# Understanding the torque of a motor/gearbox combo

Imagine a typical DC motor / planetary gear combos.

Is my thinking correct:

Say you have a 100 kg mass on a frictionless surface. The gearbox output shaft has a 0.10m arm with which you push the mass. (ie, linearly a few inches). You want to accelerate the mass at 0.1 m/s2.

Does that mean, it would take a force of 10 N (ie 100 x 0.1), and hence a torque of 1 Nm (10 x 0.1)?

If that's correct, and say after the gearbox the spindle indeed delivers 1 N. It's a 6000 rpm motor and a 100:1 gearbox.

In fact, would that mean the motor itself indeed delivers "$$1 \text{Nm}$$" .. it "doesn't matter" about the gearbox?

Or, if the output spindle is indeed delivering "$$1 \text{Nm}$$", would that mean the motor itself to purchase would be rated 1/100 = $$10 \text{mNm}$$ ?

{ie, 10 milliNewton-meter ... 0.01 Newton-meter!}

The figure seems way too low, but I'm likely mistaken.

• I carefully read all the (terrific) torque-motor QAs on here, but really coudn't tease out the basic answer, I'm afraid! :O – Fattie Nov 27 '18 at 11:24
• You seem to be missing the 'm' off the torques in the latter half of your question - I've added these in bold in my quotes below, but you may wish to edit the question for correctness. Try using LaTeX to improve readability of numbers/units - I use the format $12345\text{ Units}$ , inputted as"dollar 12345 \text{ Units} dollar", but you can experiment with your own style. – Jonathan R Swift Nov 27 '18 at 12:20

There are a lot of questions in here, I'll try to go through one by one:

Say you have a 100 kg mass on a frictionless surface. The gearbox output shaft has a 0.10m arm with which you push the mass. (ie, linearly a few inches). You want to accelerate the mass at 0.1 m/s2.

Does that mean, it would take a force of 10 N (ie 100 x 0.1), and hence a torque of 1 Nm (10 x 0.1)?
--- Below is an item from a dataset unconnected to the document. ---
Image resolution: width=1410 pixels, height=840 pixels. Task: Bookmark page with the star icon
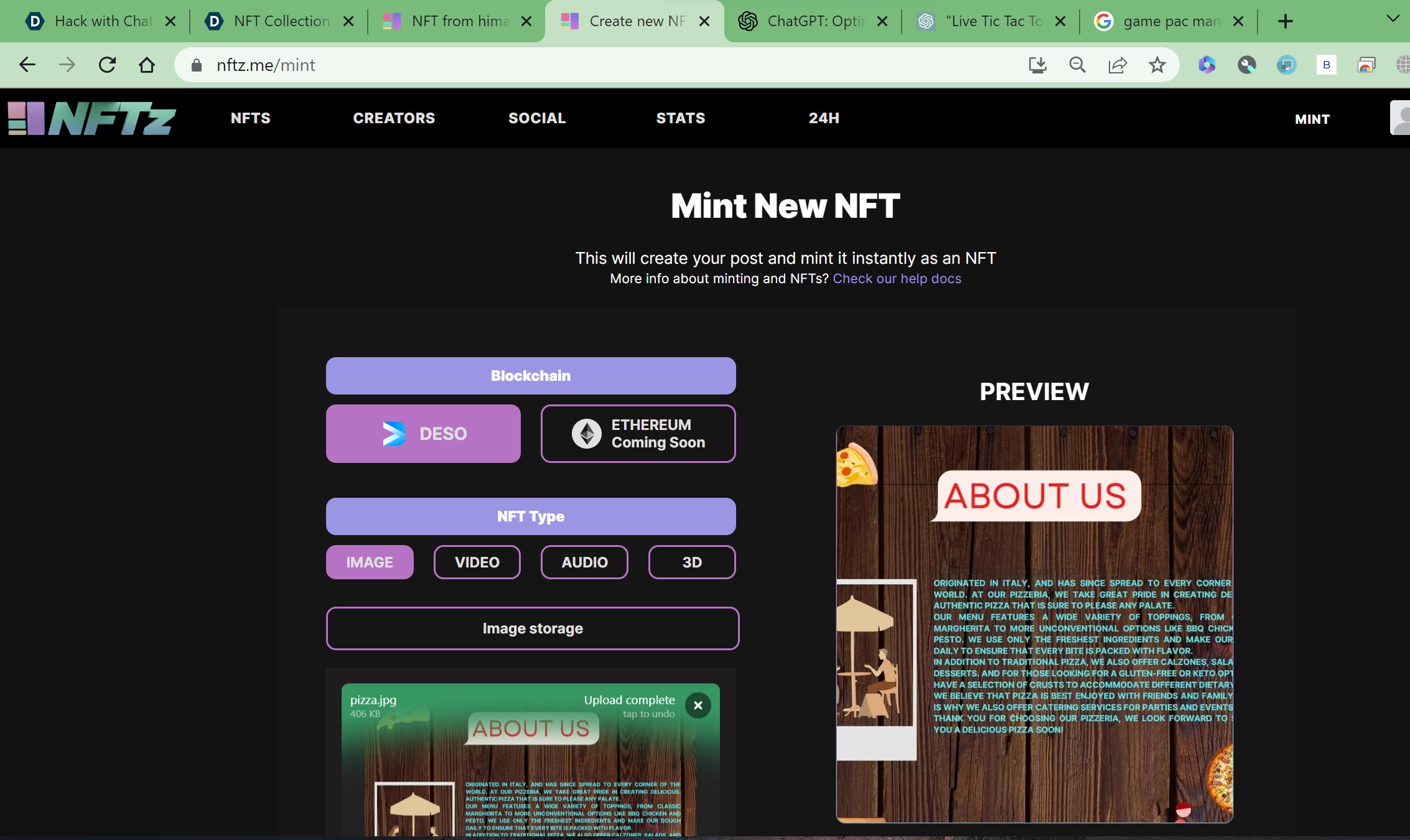1157,65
$$F=m*a$$, so yes, it would take a force of $$10\text{N}$$. and $$T=F*L$$, so yes, that corresponds to $$1\text{Nm}$$ in this case. So far, so good.

If that's correct [it is!], and say after the gearbox the spindle indeed delivers 1 Nm. It's a 6000 rpm motor and a 100:1 gearbox.

In fact, would that mean the motor itself indeed delivers "1 Nm" .. it "doesn't matter" about the gearbox?

No. It does matter about the gearbox. In this example, you have a $$6000\text{rpm}$$ motor, which corresponds to an output shaft speed of $$60\text{rpm}$$, and $$1\text{Nm}$$ If you change the gearbox, then these two output values will vary accordingly. i.e. you could have $$30\text{rpm}$$, and $$2\text{Nm}$$, or $$120\text{rpm}$$, and $$0.5\text{Nm}$$. Theoretically

Or if the output spindle is indeed delivering "1 N", would that mean the motor in question to purchase would be rated 1/100 = 10 mNm ?

Yes, this is correct. The actual motor, before the gearbox, would need to produce about $$10\text{mNm}$$

The figure seems way too low, but I'm likely mistaken.

Yes, you're mistaken, it's not that low. Here's the first datasheet that I found for a generic $$12\text{V}$$, $$6000\text{rpm}$$ motor, which lists the torque at maximum efficiency as $$16.5\text{mNm}$$.

This brings us onto an important point - Motor efficiency and maximum power output etc. changes as the (motor) spindle speed varies - you need to make sure that your design case is set appropriately to operate primarily near the maximum efficiency point where possible. That's the subject of another question/answer, though. You may be able to find existing questions on this topic, too - I've certainly answered at least one myself!